Museum exhibit explores cultural journey

Talking about the journey from their homeland in Laos to the United States and the struggles her family faced once they got here still brings tears to Sarah Yang’s eyes.

The Yang family - Paul, left, Sarah and Wayne - hope a new museum exhibit in Shawnee helps neighbors understand the Hmong culture of which they are part of.

Speaking in Hmong, her native language, Sarah recounts the Yang family’s story of living in a strange land, knowing no one and having few people understand her language or her culture.

Nearly 30 years since large-scale Hmong immigrations to the U.S. began, some Hmong would say not much has changed. Meeting someone who knows their history and their distinct culture is rare. But thanks to a children’s exhibit that opens this week at Wonderscope Children’s Museum in Shawnee, that could change for the area’s Hmong population – about 3,000 refugees who live mostly in Kansas City, Kan.

The interactive exhibit leads children through the daily life of the Hmong, from a village in Laos, to a refugee camp in Thailand, on to an American Hmong home. The Yang family – Paul and Sarah, their son, Wayne, and his wife, Alina – hope the exhibit helps their neighbors understand who they are.

‘Secret War’

Hmong origins are hard to trace, but they are a culture distinct from any other in Asia.

They are neither Chinese nor Mongolian, and some think they migrated to the area that is now Siberia from the Middle East about 4,000 B.C. They slowly moved south to the fertile lands of the Yellow River, and Chinese persecution forced them even farther south to Laos.

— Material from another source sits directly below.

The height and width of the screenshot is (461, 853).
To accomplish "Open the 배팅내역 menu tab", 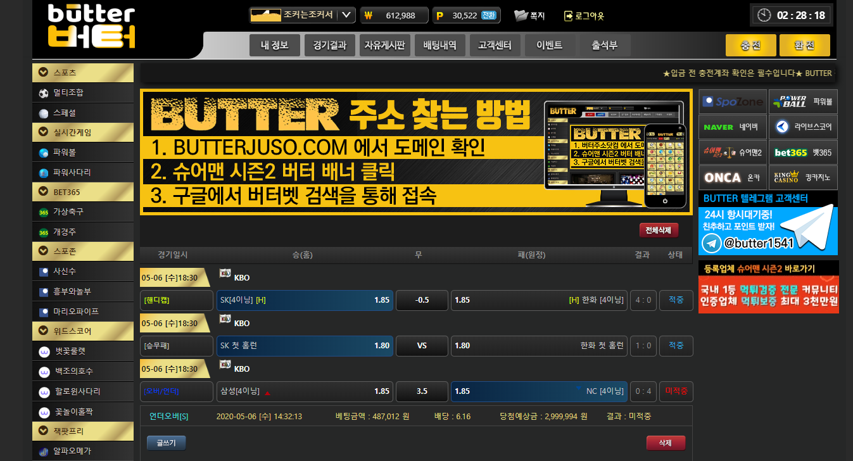I will pos(440,46).
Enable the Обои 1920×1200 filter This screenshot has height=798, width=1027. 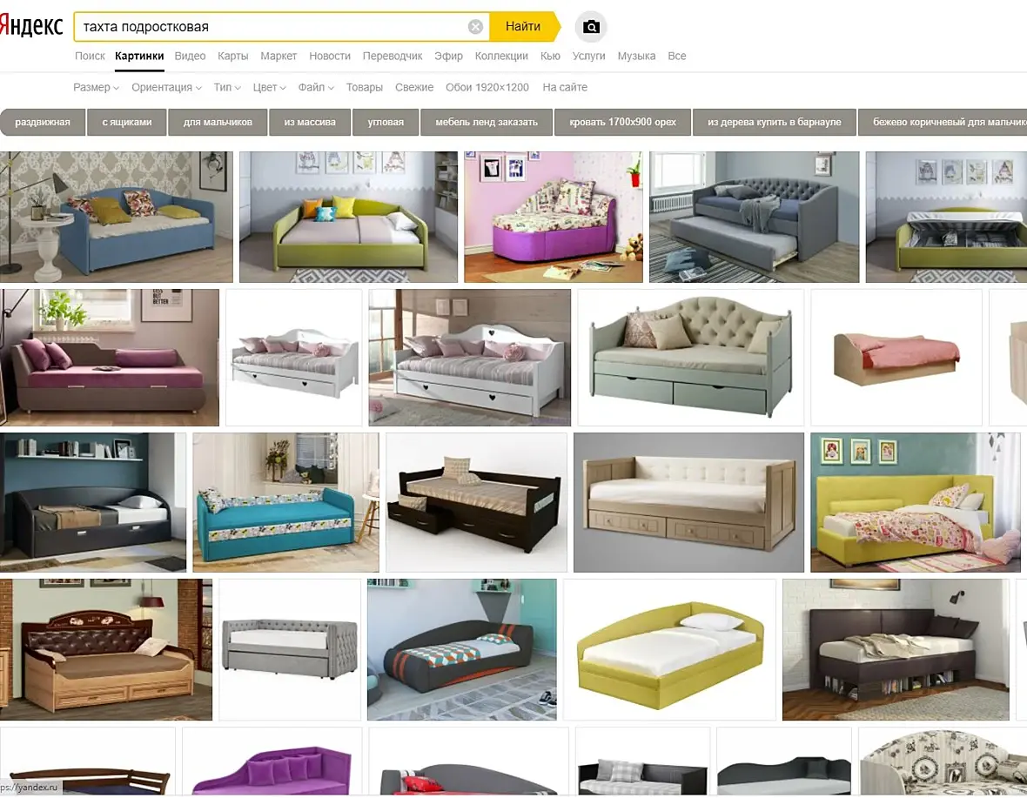click(x=487, y=87)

They were a nomadic agricultural society with an animistic religion – they believe there are spirits in everything and they honor their ancestral spirits to protect them from evil spirits. However, most Hmong in the Kansas City area converted to Christianity before reaching America.

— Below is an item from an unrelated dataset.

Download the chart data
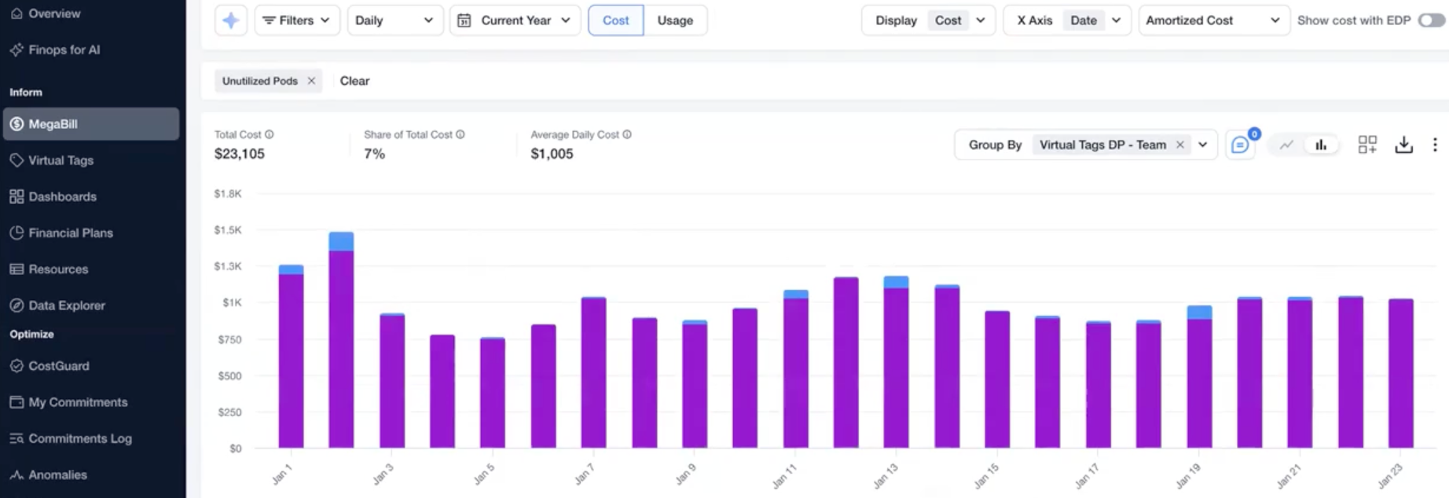The width and height of the screenshot is (1449, 498). tap(1403, 145)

Some Americans are familiar with the Hmong because the CIA recruited them to help ambush the North Vietnamese during the Vietnam War in what became known as the Secret War. In 1974, after the United States began withdrawing from Vietnam and Laos, the Hmong became targets of the communist Vietnamese for aiding the Americans and, before them, the French.

“Any Hmong that would be left would be tried and killed,” Wayne Yang said. “It left the Hmong the bad guy, or in our words of today, the terrorist.”

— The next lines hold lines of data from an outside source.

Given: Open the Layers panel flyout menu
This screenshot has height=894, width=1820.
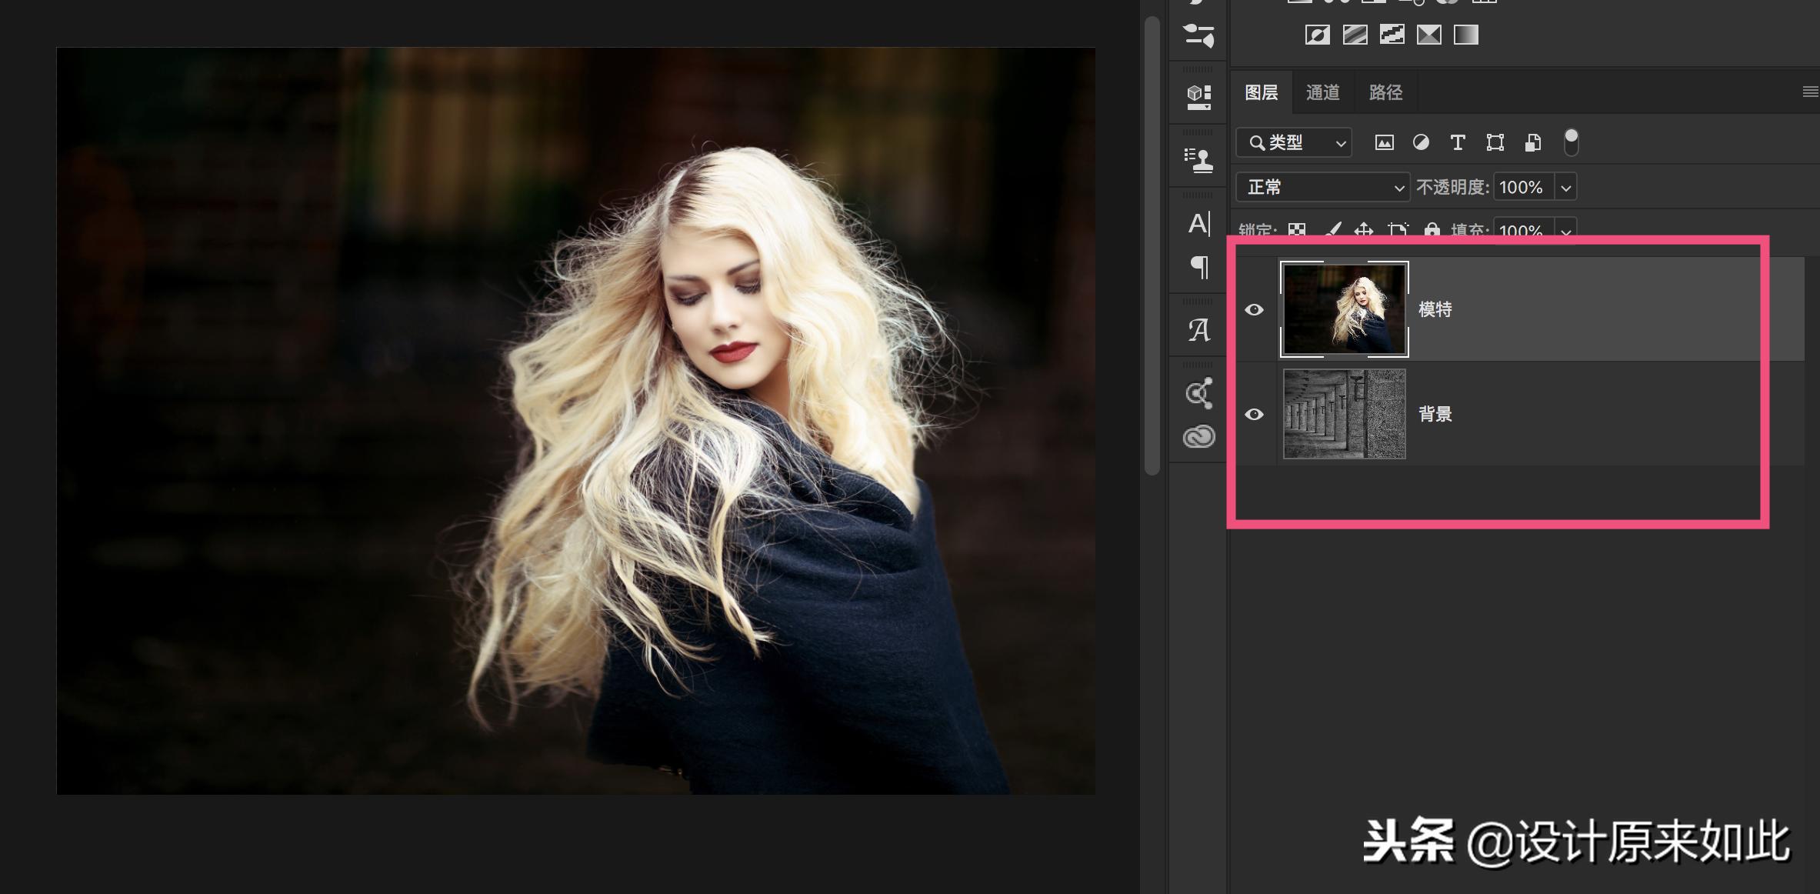Looking at the screenshot, I should click(1809, 92).
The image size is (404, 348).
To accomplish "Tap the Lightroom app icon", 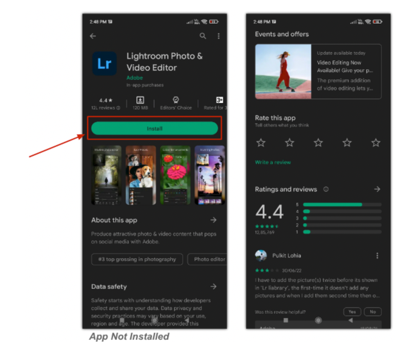I will (x=104, y=63).
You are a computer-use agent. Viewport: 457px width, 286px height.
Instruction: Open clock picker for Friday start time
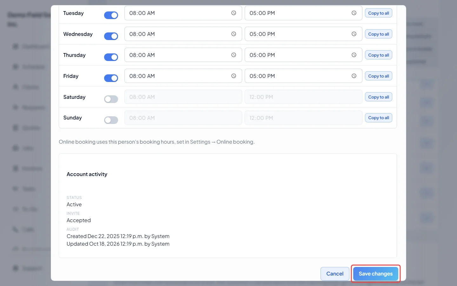point(234,76)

The Vietnamese slowly hunted down the Hmong, and they were forced to flee to Thailand, where refugee camps were established. Many then emigrated to America or Europe.

Now the Hmong are a culture in transition, facing an interesting dynamic of becoming American while struggling to hold onto their Asian identity.

Perilous journey

Wayne Yang was born in Laos but spent most of his life in America and understands that some of the younger generations don’t know as much about their culture as their parents. Today he teaches anthropology at Kansas City Kansas Community College while he completes a master’s degree at Kansas University.

Wayne was 5 when he came to the United States in 1979, but he has a few vivid memories of living in Laos, mostly of his family’s escape.

At one point in the jungle, he said, his parents gave him and his siblings opium because they wouldn’t stop crying and were making too much noise. His parents told him sometimes children would die in the jungle because their parents would accidentally give them too much opium; many other Hmong died of starvation in the jungle. Sarah Yang estimates only a third of her relatives escaped the country.

Wayne’s clearest memory is crossing the Mekong River that forms the border with Thailand. Though it was wide, Wayne, his parents and his brother and sister crossed with just an inner tube, purchased from Thai people who sold them to help the Hmong escape, and two trash bags his parents inflated.

“My feet hit the pebbles and I started screaming, and I remember we heard gunshots from down the river,” Yang said. “I fell asleep then because of exhaustion, and when I woke up, we were on the other side in Thailand.”

U.S. Hmong community

For a year, the Yang family lived in a Hmong refugee camp in Thailand. They were brought to the United States thanks to a Lutheran church in Iowa.

While in Iowa, there was no one they could talk to.

The transition was especially difficult because Paul Yang had been a respected teacher in Laos, and Sarah never had to work outside of the home before.

“All they can think of is how great life would have been if they stayed in Laos, without the war,” Wayne said.

Just as the Hmong are adapting to the United States, even after 30 years, Americans are still adapting to the Hmong.

Alina remembers meeting a real estate agent once who was familiar with the Hmong because he was a Vietnam veteran.

“We were really excited, because that doesn’t happen a lot,” she said, explaining what a relief it was to meet someone who understood the Hmong. “They know why you’re here and they know your history. You’re not just an immigrant that showed up looking for a better life.”

Alina sees the exhibit as one way to help expose people in this area to the Hmong, because they may be their neighbors.

“I really want them to have a chance to see who I am, because I am part of this community,” she says.